When seeking information on eating disorders, families face a wide array of confusing and contradictory recommendations and resources. The most easily accessible information on eating disorders often falls within the realm of pseudoscience, which fills the fundamental gap between medical knowledge and common knowledge. Too often, much of what families find is based on outdated assumptions and self-perpetuating myths. Misconceptions and myths are harmful because they stand in the way of proper treatment for people suffering from eating disorders.

The “Nine Truths” document offers a strategy to increase public awareness and understanding about eating disorders and end the dissemination of misinformation about the typical sufferer and their family. The “Nine Truths” are based on new knowledge about a group of illnesses that has been poorly understood for a very long time. F.E.A.S.T. is thrilled to be part of this united effort to dispel stigma and raise understanding with the ultimate goal of bringing families and caregivers together with empirically supported care.
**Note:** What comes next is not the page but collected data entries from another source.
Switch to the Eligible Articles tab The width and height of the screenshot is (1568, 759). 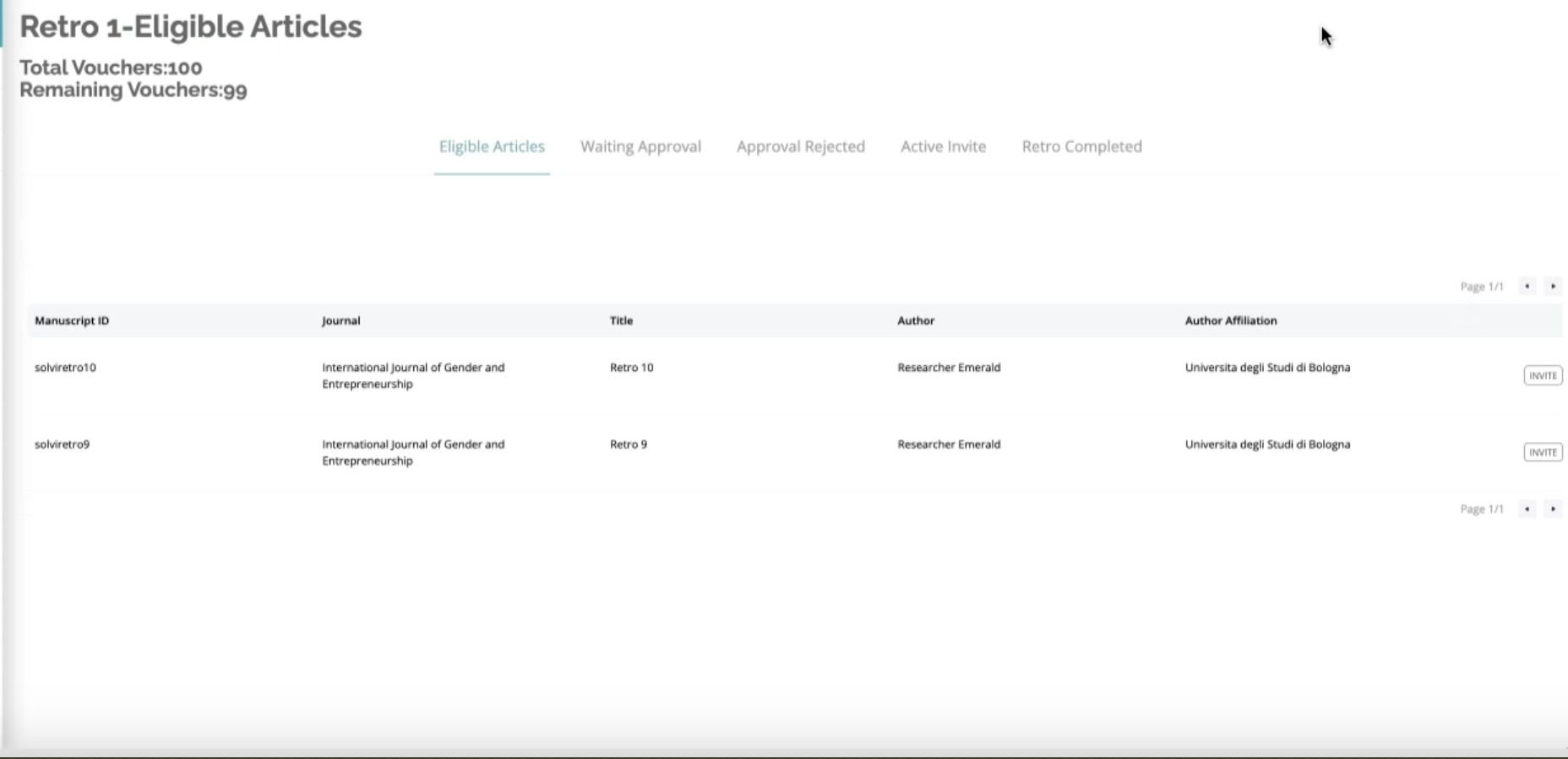(492, 146)
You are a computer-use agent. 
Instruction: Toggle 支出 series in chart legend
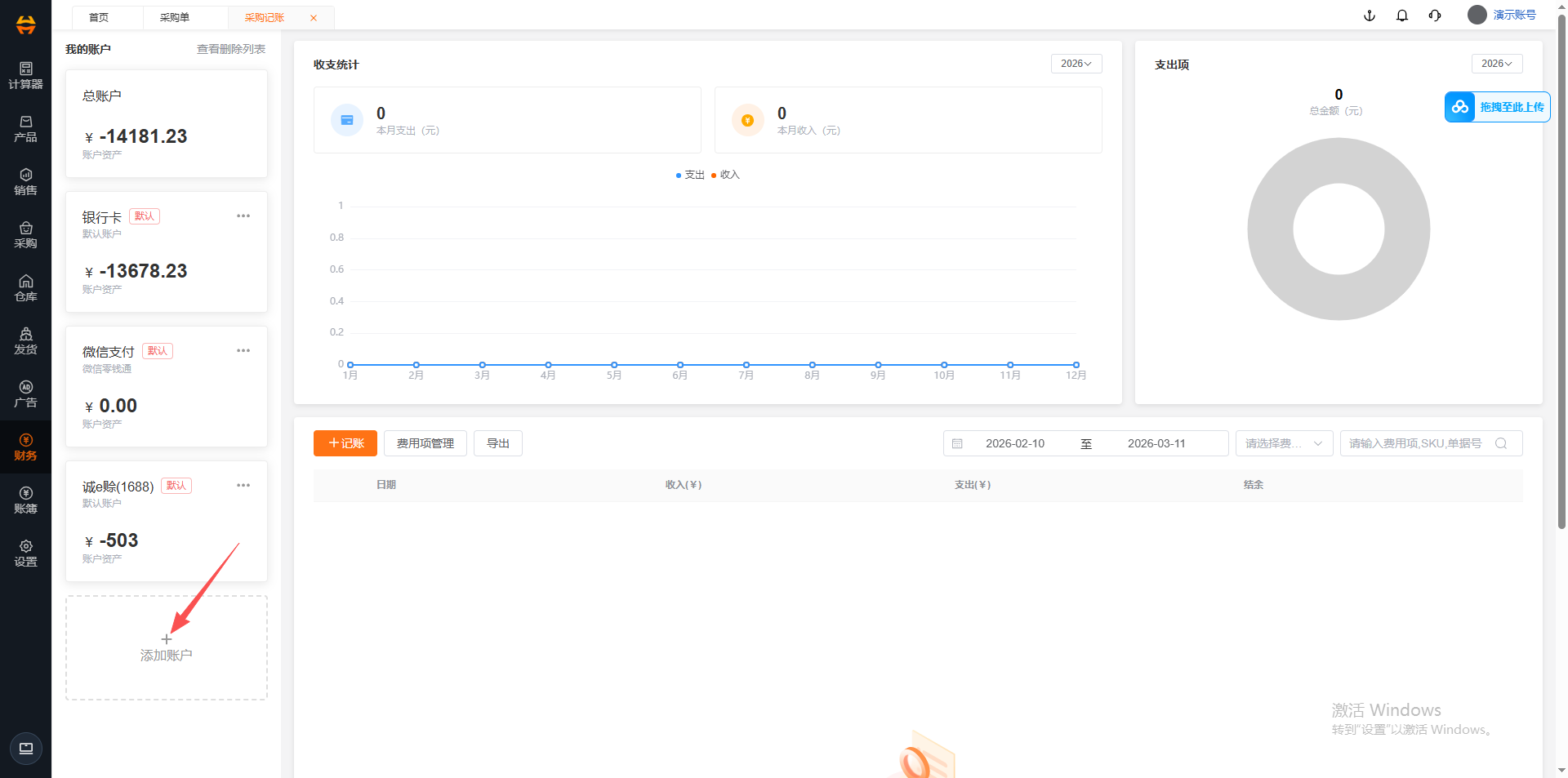(690, 175)
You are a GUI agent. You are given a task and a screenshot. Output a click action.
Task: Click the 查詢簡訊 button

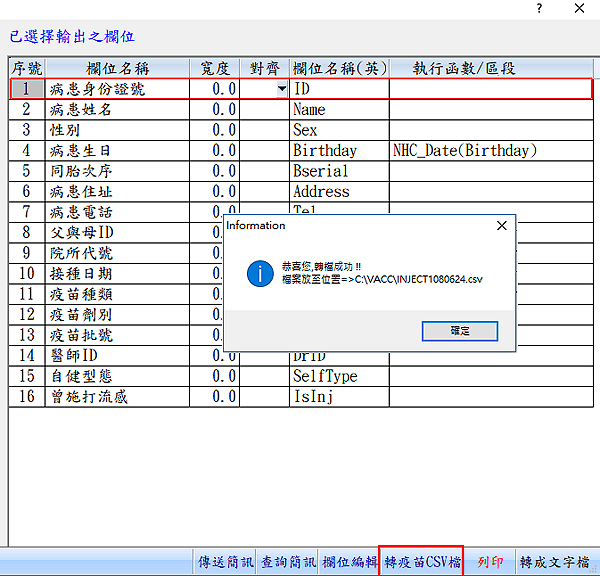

F.E.A.ST. believes that empowered caregivers are essential to the treatment and recovery process. 

Truth #1: Many people with eating disorders look healthy, yet may be extremely ill.

Truth #2: Families are not to blame, and can be the patients’ and providers’ best allies in treatment.
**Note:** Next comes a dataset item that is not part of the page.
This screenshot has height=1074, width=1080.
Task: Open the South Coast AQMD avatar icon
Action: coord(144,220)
Truth #3: An eating disorder diagnosis is a health crisis that disrupts personal and family functioning.

Truth #4: Eating disorders are not choices, but serious biologically influenced illnesses.

Truth #5: Eating disorders affect people of all genders, ages, races, ethnicities, body shapes and weights, sexual orientations, and socioeconomic statuses.
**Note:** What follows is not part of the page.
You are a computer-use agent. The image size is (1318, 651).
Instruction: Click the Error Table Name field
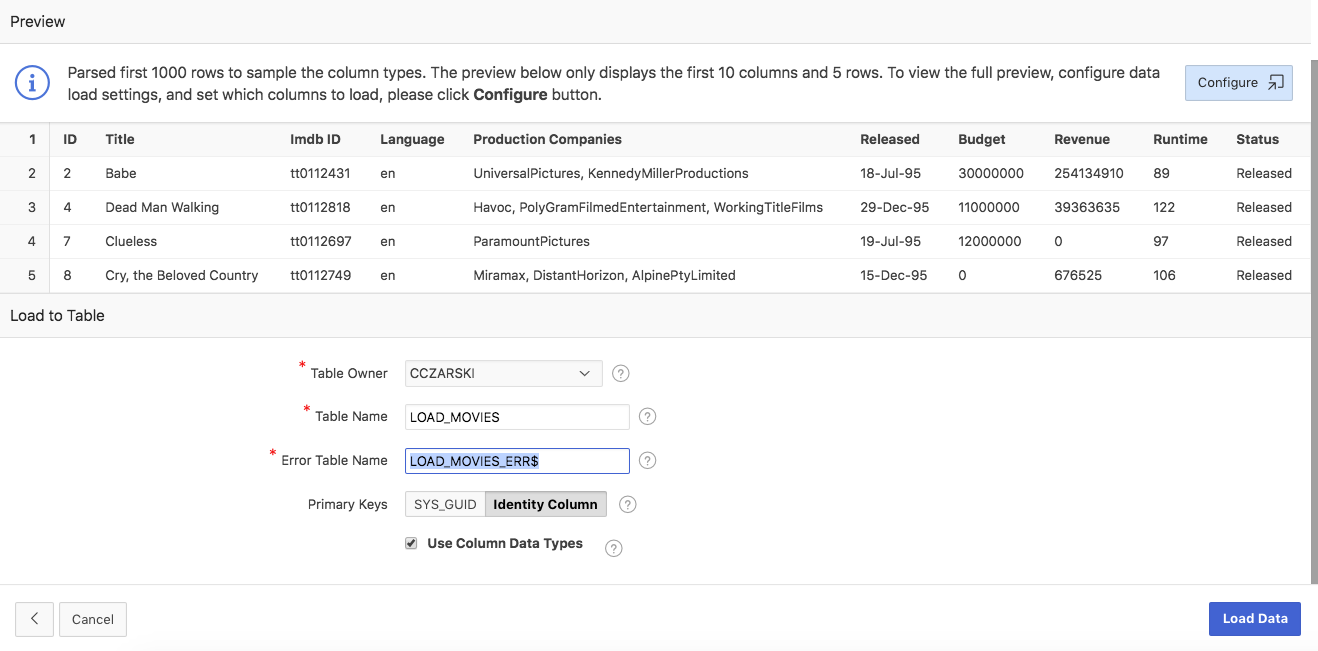click(517, 461)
Truth #6: Eating disorders carry an increased risk for both suicide and medical complications.

Truth #7: Genes and environment play important roles in the development of eating disorders.

Truth #8:  Genes alone do not predict who will develop eating disorders.

Truth #9: Full recovery from an eating disorder is possible. Early detection and intervention are important.

F.E.A.S.T is an international organization of and for caregivers of eating disorder patients. F.E.A.S.T serves families by providing information and support, promoting evidence based treatment and advocating for research and education.